# CHECK YOUR UNDERSTANDING:
A - Reproduce everything from "20 minute read" down to "I got there." in the DIY MP3 player write-up.
B - In the DIY MP3 player write-up, which company made the board that came with the VS1053b already integrated?

MP3 4me

20 minute read

Yet another DIY MP3 player

Project overview

Suspend your disbelief. I’m once again at least 15 years behind the times with this project - a DIY MP3 player. I have always thought it would be kind of neat to see if I could hack together one of these as so many others have done.

Turned out to have a few challenges on the AVR ATMega’s that I always use - but nothing insurmountable. It was very software-centric, since much of the hardware work was done with one or two chips.

My goal was to make it portable and small form factor, with a reasonably long battery life, an SD-card interface and a decent user interface - all with the ATMega328 8 bit microcontroller. I think I got there.

Good, fast and cheap … pick one? Well, it was cheap.


There is plenty of technology I had to work my way through - battery charger circuitry, MP3 audio specification, embedded file systems and SD cards - but the most interesting thing here is that the MP3 player is a system. All of the stuff needs to work together really well, or the user experience is a stinker. And even if you do get it all right, it can still be a loser.

And of course, the deficiencies in what I built are all the more visible since everyone else around me just uses their phone to play music. And phones are getting better every couple of months. So you really have to think about every detail if you want to see it through and come out with something that will last for more than 10 minutes.

Turns out, software is the way to hold it all together, and this one was pretty software intensive.

But I’m so far behind the state-of-the-art, lets dispense with the S.T.E.M. soapbox on this project and just build.


Codec VS1053B

OK, so almost all of the hard work is actually done here by a single chip, the VLSI solutions VS1053b.

About 80 pages. OK, we’ll start with page 1

It is a decoder for many audio types, with a ton of functionality:

  • Ogg Vorbis
  • MP3 = MPEG 1 & 2 audio layer III (CBR+VBR+ABR)
  • MP1 & MP2 = MPEG 1 & 2 audio layers I & II optional
  • MPEG4 / 2 AAC-LC(+PNS), HE-AAC v2 (Level 3) (SBR + PS)
  • WMA4.0/4.1/7/8/9 all profiles (5-384 kbps)
  • FLAC lossless audio with software plugin (upto 24 bits, 48 kHz)
  • General MIDI 1 / SP-MIDI format 0

and can also stream. Streaming means it can take a digital audio stream encoded in an MP3 file and convert it “on the fly” to analog audio. I bought it already integrated on a board by a company called GEEEtech:

You can get one of these for about 15 bucks … some Assembly (and C) required

The feature list was good, but I hadn’t really given any of this much thought at all when I started out.

# DATASET ENTRIES:
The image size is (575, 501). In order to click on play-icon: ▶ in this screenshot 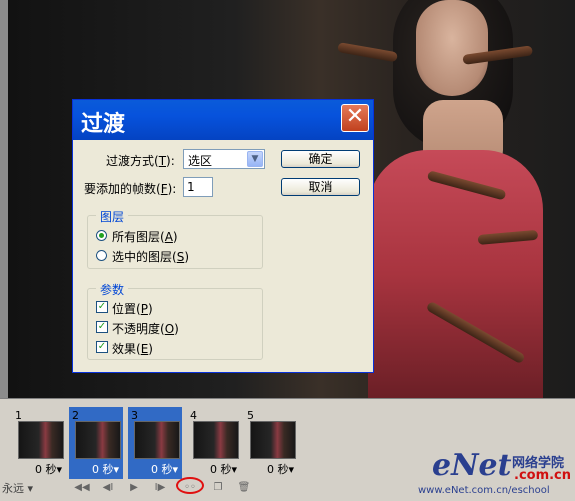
--
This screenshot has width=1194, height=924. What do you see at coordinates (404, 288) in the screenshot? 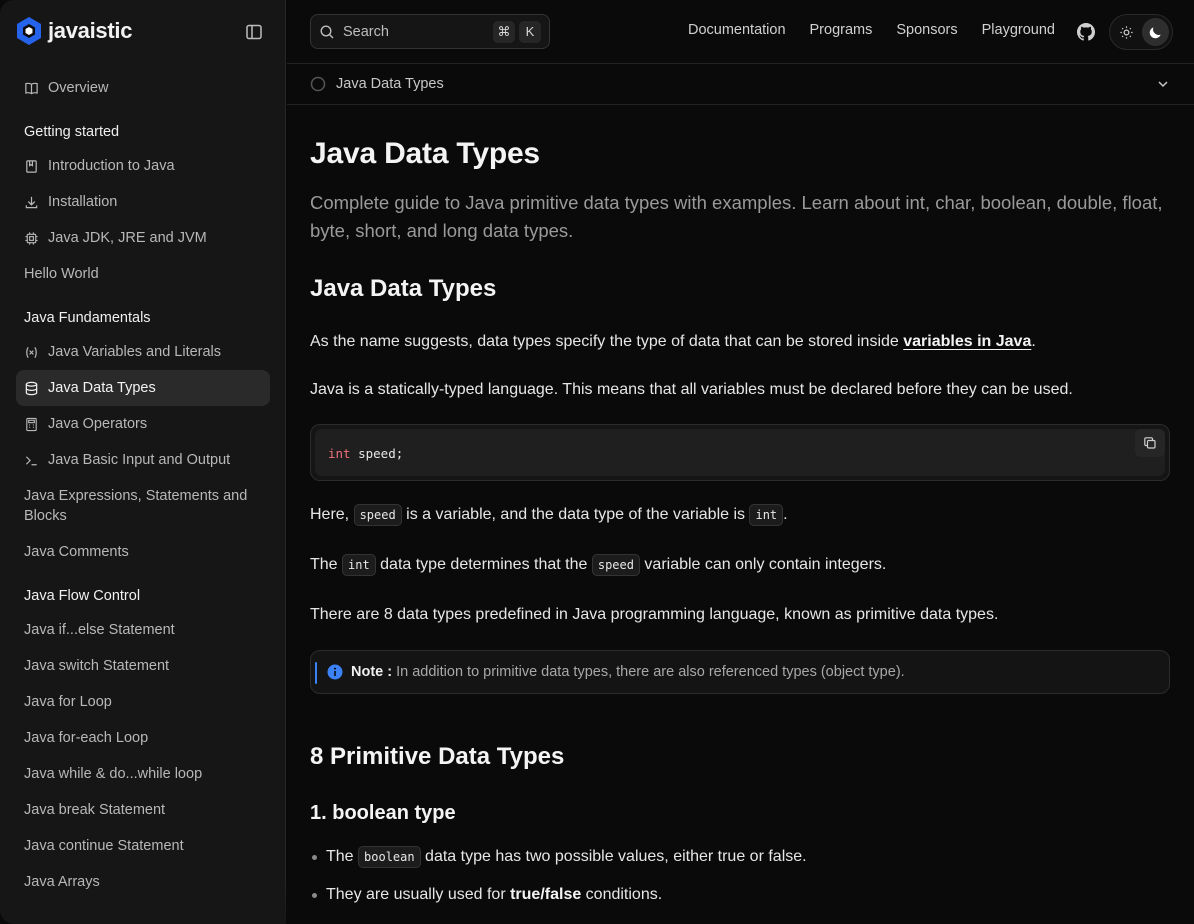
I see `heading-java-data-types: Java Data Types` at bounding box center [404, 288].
==
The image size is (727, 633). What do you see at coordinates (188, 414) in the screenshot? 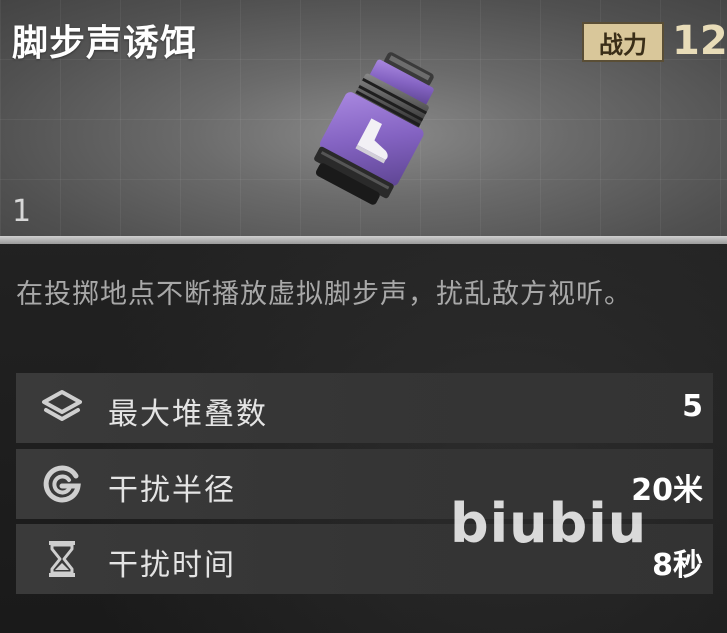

# EXERCISE SOLUTIONS:
A -
20 minute read

Yet another DIY MP3 player

Project overview

Suspend your disbelief. I’m once again at least 15 years behind the times with this project - a DIY MP3 player. I have always thought it would be kind of neat to see if I could hack together one of these as so many others have done.

Turned out to have a few challenges on the AVR ATMega’s that I always use - but nothing insurmountable. It was very software-centric, since much of the hardware work was done with one or two chips.

My goal was to make it portable and small form factor, with a reasonably long battery life, an SD-card interface and a decent user interface - all with the ATMega328 8 bit microcontroller. I think I got there.

B - GEEEtech